Medievalist, Anna Julia Cooper, sits in a chair with a book on her lap.

We are the heirs of a past which was not our fathers’ moulding.
-Anna Julia Cooper

In 1886, Black feminist Anna Julia Cooper stood before a gathering of Black clergy in Washington D.C.’s Protestant Episcopalian Church and spoke about the place of women in society. Cooper located the origins of modern society’s “noble and ennobling ideal of women” in the feudal Christianity of medieval Europe.

I want to address how white medievalists like myself rarely recognize Cooper as a kindred medievalist and about how white medievalists systematically acted as gatekeepers towards Cooper and other Black women working in medieval studies.

When she gave her medieval talk, Cooper was a not-quite-thirty-year-old schoolteacher with a B.A. from Oberlin College who taught Latin, Greek, German, and mathematics at Washington D.C.’s only high school for Black students. She and her mother had been enslaved when she was young, and she often recalled the efforts that her mother went to ensure Cooper’s education. Cooper went on to give more talks and continued to draw upon medieval literature and history in her principled condemnation of racism and her articulation of the unique position of Black women in America. In later writing, she slyly tweaked white supremacist ideas of white “Anglo-Saxon” superiority (she called them “Angry Saxons”) and their basis in an imagined descent from medieval “Nordic” forebears:

I have not enough of the spirit that comes with the blood of those grand old sea kings (I believe you call them) who shot out in their trusty barks speeding over unknown seas and, like a death-dealing genius, with the piercing eye and bloodthirsty heart of hawk or vulture killed and harried, burned and caroused. This is doubtless all very glorious and noble, and the seed of it must be an excellent thing to have in one’s blood.

In 1892, she published her talks as A Voice From the South, By A Black Woman of the South. She remained active well into her 100s and died at the age of 105.

Over the course of her 1886 talk, Cooper argued that feudalism and Christianity elevated the status of women, yet only certain women benefited from this. Cooper attended to the role of women in both medieval and modern society, and she insisted that “women” was a category splintered by race and class. In later talks, she called out white feminists, saying of one “she had not calculated that there were any wives, mothers, daughters, and sisters, except white ones.”

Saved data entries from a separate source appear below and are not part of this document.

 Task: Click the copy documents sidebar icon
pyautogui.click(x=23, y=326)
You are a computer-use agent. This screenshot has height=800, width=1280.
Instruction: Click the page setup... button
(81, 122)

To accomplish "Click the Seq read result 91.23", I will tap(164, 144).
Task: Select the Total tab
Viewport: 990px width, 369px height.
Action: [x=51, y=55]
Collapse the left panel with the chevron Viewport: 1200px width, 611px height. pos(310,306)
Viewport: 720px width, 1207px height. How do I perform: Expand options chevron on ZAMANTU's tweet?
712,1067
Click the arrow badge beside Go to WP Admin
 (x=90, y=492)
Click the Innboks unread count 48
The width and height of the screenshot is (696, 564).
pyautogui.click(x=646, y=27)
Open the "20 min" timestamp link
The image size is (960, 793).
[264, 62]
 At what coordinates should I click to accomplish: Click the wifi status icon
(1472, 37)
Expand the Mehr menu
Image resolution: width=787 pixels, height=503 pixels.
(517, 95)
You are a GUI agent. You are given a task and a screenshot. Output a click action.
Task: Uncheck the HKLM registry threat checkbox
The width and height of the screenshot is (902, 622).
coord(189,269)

In her 1886 talk, Cooper suggested that modern society required the Black woman in order to progress: “No other hand can move the lever. She must be loosed from her bands and set to work.” The Black woman, Cooper reasoned, “is confronted by both a woman question and a race problem, and is as yet an unknown or an unacknowledged factor in both.” She articulated this in her usual smart, evocative way and described searching for a restroom, only to be confronted by “two dingy little rooms with ‘FOR LADIES’ swinging over one and ‘FOR COLORED PEOPLE’ over the other; while wondering under which head I come[.]” Cooper reminds us of the “reluctance to see black women as women” that Audre Lorde would point out almost a century later in Sister Outsider. Black feminist scholars consider Cooper’s work to be an early example of the theory we now call intersectionality: the idea that the modern experience of Black women cannot be described only through the lens of gender or the lens of race.

As a white scholar, I lack the lived experience to speak fully to the importance and meaning of Cooper’s contributions. Black scholars in classics and medieval studies have written powerfully about Cooper’s importance. Black feminists like Vivian M. May and Brittney C. Cooper have restored Cooper’s career and writing to public knowledge (see recommended readings below). In an upcoming article, Dr. Mary Rambaran-Olm and I argue that Cooper saw the Middle Ages as a potent field in which to contest dominant white-supremacist narratives. Cooper rooted her understanding of the present in the distant past, a past that she thought had shaped the lives of contemporary Black people.

Early in her medievalist career, Cooper worked towards a doctorate at Columbia University with an emphasis on Old French literature, and she produced a painstaking edition of the twelfth-century French romance Le Pèlerinage de Charlemagne. Forced to leave Columbia due to residency requirements that conflicted with her obligations in Washington D.C., Cooper started again at the Sorbonne, which refused to accept her edition of Le Pèlerinage. So she began a new thesis on the Haitian revolution. She defended her degree in 1925, at the age of 67, to an all-white committee including a hostile professor whose ideas about “Nordic” superiority Cooper called out during the defense.

While her letters, speeches, and memoirs are now available in new editions, her Le Pèlerinage remains out of print and difficult to access. In the epic, Charlemagne travels to the Byzantine Empire to prove he is greater than the Byzantine King, but the quest ends up with the drunken Europeans making foolish pledges that they cannot fulfill without God’s help. Cooper makes little comment on the epic’s subject-matter, but her decision to focus on a satirical medieval text about European perceptions of their own superiority is in accord with her other writings.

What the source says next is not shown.